→ **WORK ITEM**
The records below are to be copied exactly, with every picture left out.

───── DATA SUPPLIED ─────

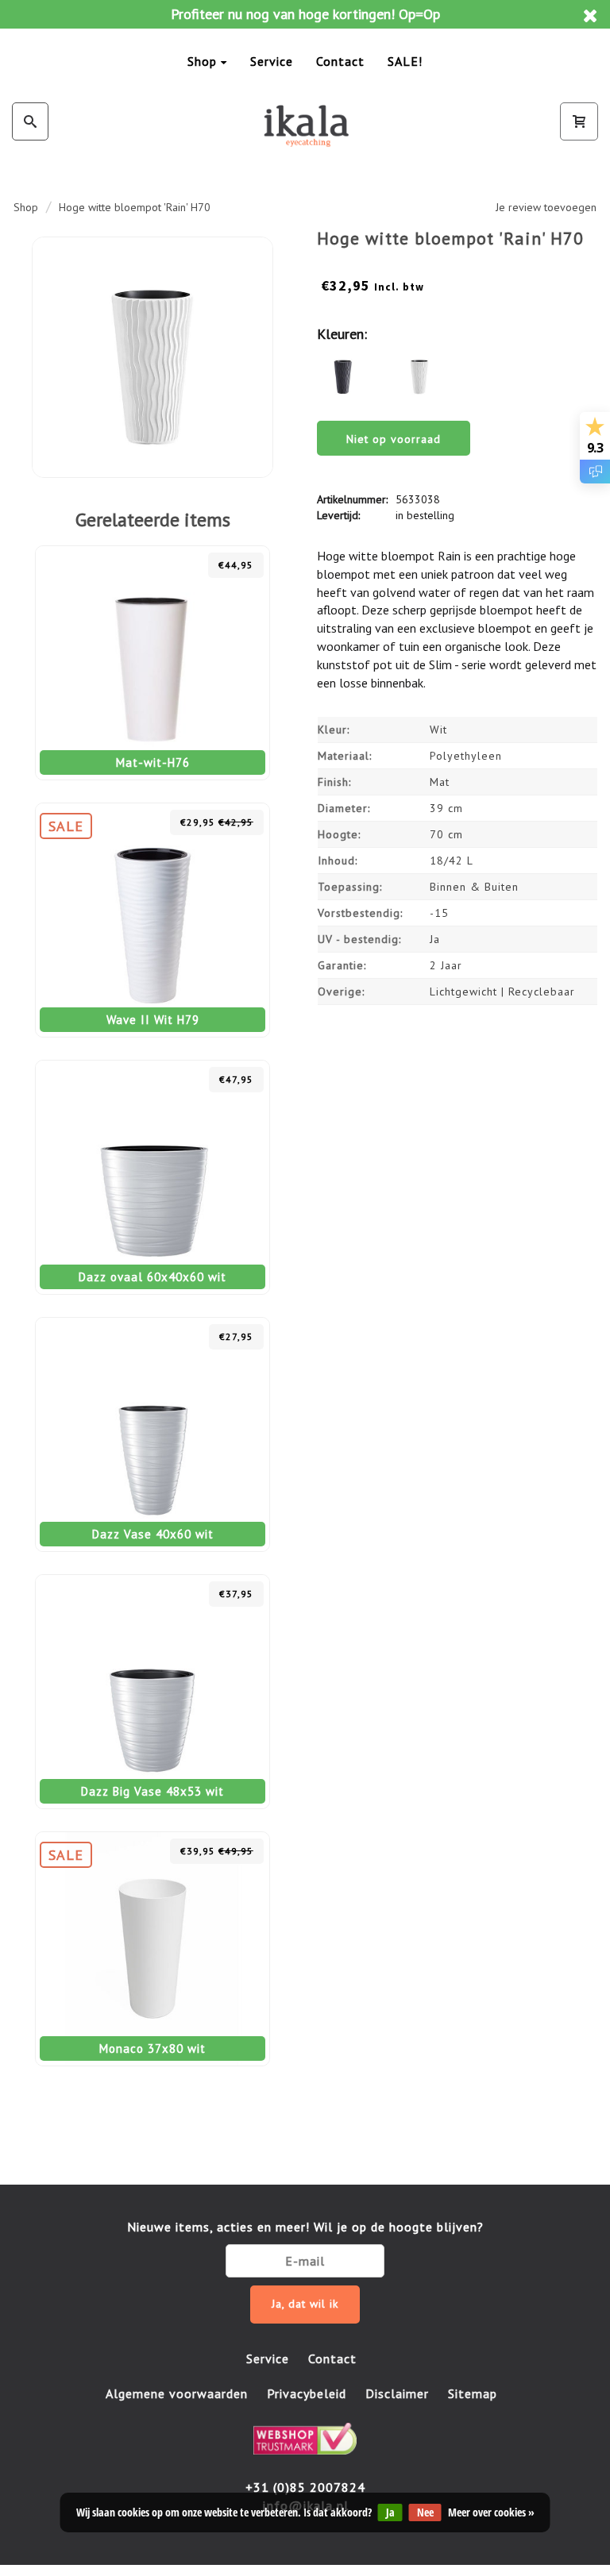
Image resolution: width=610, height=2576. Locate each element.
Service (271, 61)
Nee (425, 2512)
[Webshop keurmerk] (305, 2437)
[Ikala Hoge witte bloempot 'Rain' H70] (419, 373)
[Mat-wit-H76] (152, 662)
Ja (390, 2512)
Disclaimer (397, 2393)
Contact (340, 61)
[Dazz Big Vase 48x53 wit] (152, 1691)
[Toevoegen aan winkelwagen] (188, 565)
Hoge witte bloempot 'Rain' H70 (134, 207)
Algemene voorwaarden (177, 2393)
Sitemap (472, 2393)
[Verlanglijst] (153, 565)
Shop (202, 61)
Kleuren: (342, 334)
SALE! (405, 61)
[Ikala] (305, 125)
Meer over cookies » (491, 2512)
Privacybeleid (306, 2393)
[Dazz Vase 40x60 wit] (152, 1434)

─────

→ **REPLY TO THE TASK**
Image resolution: width=610, height=2576. Locate each element.
Service (271, 61)
Nee (425, 2512)
[Webshop keurmerk] (305, 2437)
[Ikala Hoge witte bloempot 'Rain' H70] (419, 373)
[Mat-wit-H76] (152, 662)
Ja (390, 2512)
Disclaimer (397, 2393)
Contact (340, 61)
[Dazz Big Vase 48x53 wit] (152, 1691)
[Toevoegen aan winkelwagen] (188, 565)
Hoge witte bloempot 'Rain' H70 (134, 207)
Algemene voorwaarden (177, 2393)
Sitemap (472, 2393)
[Verlanglijst] (153, 565)
Shop (202, 61)
Kleuren: (342, 334)
SALE! (405, 61)
[Ikala] (305, 125)
Meer over cookies » (491, 2512)
Privacybeleid (306, 2393)
[Dazz Vase 40x60 wit] (152, 1434)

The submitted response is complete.